━━━━━ Provided records
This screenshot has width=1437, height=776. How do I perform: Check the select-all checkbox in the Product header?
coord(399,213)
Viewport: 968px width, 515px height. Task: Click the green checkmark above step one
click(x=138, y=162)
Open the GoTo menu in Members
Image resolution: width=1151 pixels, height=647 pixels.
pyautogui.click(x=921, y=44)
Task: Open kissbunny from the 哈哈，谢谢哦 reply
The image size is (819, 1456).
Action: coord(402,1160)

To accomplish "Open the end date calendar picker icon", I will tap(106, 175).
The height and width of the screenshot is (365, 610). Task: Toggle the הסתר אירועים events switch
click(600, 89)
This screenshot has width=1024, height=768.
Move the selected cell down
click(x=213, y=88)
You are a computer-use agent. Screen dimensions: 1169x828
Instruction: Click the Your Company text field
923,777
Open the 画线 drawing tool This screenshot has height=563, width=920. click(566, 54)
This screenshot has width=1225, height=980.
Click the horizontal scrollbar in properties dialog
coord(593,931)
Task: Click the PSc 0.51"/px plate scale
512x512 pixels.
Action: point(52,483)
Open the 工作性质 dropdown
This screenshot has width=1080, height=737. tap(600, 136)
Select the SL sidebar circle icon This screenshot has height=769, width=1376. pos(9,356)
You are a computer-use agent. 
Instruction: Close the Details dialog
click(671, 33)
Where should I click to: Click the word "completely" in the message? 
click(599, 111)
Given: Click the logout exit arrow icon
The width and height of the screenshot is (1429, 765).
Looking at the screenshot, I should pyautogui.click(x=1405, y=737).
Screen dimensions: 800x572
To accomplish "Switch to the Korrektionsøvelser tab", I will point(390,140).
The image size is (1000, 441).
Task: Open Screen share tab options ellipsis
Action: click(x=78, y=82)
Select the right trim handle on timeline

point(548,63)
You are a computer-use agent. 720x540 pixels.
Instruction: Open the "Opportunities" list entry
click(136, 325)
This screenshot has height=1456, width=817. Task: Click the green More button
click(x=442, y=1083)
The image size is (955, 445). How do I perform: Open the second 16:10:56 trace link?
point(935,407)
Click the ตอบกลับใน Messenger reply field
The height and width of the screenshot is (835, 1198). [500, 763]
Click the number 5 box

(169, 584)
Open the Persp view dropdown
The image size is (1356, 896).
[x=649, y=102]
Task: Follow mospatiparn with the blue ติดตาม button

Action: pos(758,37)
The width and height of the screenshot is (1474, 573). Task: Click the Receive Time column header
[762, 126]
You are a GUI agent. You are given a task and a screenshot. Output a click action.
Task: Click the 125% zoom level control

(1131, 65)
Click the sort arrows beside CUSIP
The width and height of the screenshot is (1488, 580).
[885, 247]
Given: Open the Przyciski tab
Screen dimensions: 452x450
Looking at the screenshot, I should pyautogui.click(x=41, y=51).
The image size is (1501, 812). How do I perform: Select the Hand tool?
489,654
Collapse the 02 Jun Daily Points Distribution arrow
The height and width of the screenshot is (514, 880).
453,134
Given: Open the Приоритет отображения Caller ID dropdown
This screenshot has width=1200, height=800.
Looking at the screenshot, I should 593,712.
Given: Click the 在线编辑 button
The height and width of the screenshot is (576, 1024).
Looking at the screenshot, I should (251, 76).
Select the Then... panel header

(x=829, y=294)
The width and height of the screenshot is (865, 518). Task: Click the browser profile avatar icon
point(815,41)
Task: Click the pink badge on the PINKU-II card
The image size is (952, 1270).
━━━━━━━━━━
▸ **What the exercise asks**
Give exactly the lines from the one with "The width and height of the screenshot is (865, 518)." to the end of the entries, nothing before them.

▸ **Answer space**
The width and height of the screenshot is (865, 518). Task: Click the browser profile avatar icon
point(815,41)
Task: Click the pink badge on the PINKU-II card
The image size is (952, 1270).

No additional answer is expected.